I have not spent a Thanksgiving with my family in three years. As I mentioned, it isn't very important to me. I am thankful every single day for what I have and for who I am. I don't need an excuse to eat turkey or nap for two hours after sleeping eleven hours last night. The point of Thanksgiving, to me at least, shouldn't be a day to indulge yourself without feeling guilty. For the past three years, I have spent today just enjoying being me. Last year I went to Starbucks and a movie by myself. This year I worked on a photo project, napped, and relaxed. The absolute best part of this is that I am on my own, in my own apartment, spending the day how I want. As much as I am stressed out or anxious about school, I am content with my life right now.

One year ago I was working myself ragged. I remember last Thanksgiving break: on Wednesday, I worked at the gym from 6-10 am, and then I went to Borders to work from 11-8. I was sick, I was exhausted, and my cancer had just kicked in for real. I couldn't walk up stairs without blacking out from the lack of oxygen to my brain. I was taking Nyquil to help me sleep because I was dead tired but not sleeping well. I looked terrible. Two weeks later, I was in a hospital. The funny thing is, if you had asked me, I would have said I was happy. I would have said I was thankful for being able to live my life how I wanted.

So much has changed, and yet not a whole lot has, really. I am thankful for the same things and more. I am healthy, ish. At least, I won't be dying any time soon. I am having a tough semester, but I am surviving, and I am Here. I am in this semester. I can't think of anything better than that. No, I am not with my family, but they have probably had enough of me for a bit. I don't need one day of gorging myself on stuffing to remind me that I have So much to be thankful for. We all have so much to be thankful for, regardless of what day it is or how much pie is on the table. So I hope everyone is having a good day. I hope everyone can realize they can eat turkey whenever they want because it is delicious. And I hope and pray everyone is healthy and thankful for it. Thank you all for being there for me for this past year. Pax.

Tuesday, November 20, 2007

It is snowing!

November 20th, and it is snowing hardcore in Boston. I was so excited when I left work this morning and found myself surrounded by falling, white wetnesses.

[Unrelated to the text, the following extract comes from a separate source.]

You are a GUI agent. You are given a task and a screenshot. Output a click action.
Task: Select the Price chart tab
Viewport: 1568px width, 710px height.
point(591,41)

I really haven't had that much to report since my last report, which is why I haven't reported anything. Last Wednesday I met with my doctor to discuss what comes next for me. He took me off most of my pills, so I am now only taking two types of pills in the morning, and I will be reducing it to one within the next few days. I love not having to take pills; they were one of the worst parts of treatment. So much to remember. I will, however, start taking more pills once I resume my follow-up treatment. I am finished with the main chemo, but I still have a year to go until I am finished with everything, officially. I am giving myself a two week break right now though. Next Wednesday, one week from tomorrow, I get another bone-marrrow biopsy, and then I start the remaining treatments. Those will include three types of low-grade chemo: mercaptopurine pills once a day, methotrexate pills once a week (17!), and an IV push of vincristine once a month. This means that my white blood counts will still be low for the next year, but they shouldn't be dangerously so. I will also probably be getting intermittent labs and a bone-marrow procedure every six months. This race isn't over yet, but the worst of it is behind me.

My hair is getting long; I think I may need a haircut. I have started running, although slowly and not frequently. I actually desperately need new running shoes. I am starting to have knee trouble, and I would rather not exacerbate that. Hopefully the Boston Globe will run my story this coming weekend. It has been delayed a few times, but we should be on schedule now. I am anxious to see how it goes, although I'm sure it will be great. It's funny because I wonder if people will recognize me or realize that they cut me off at the T or bumped into me on the street. I doubt it, as I don't think most people are that observant, but you never know.

Otherwise, I am just getting along. Final exams and final project deadlines are rapidly approaching, and I have no time to think about anything other than school. Thanksgiving will be nice because I have no chemo or blood counts or procedures to worry about. I am looking forward to relaxing a bit, just chilling out in my apartment. So hopefully I will be able to.

Enjoy Thanksgiving, and I hope everyone is safe and well-fed and warm. Peace.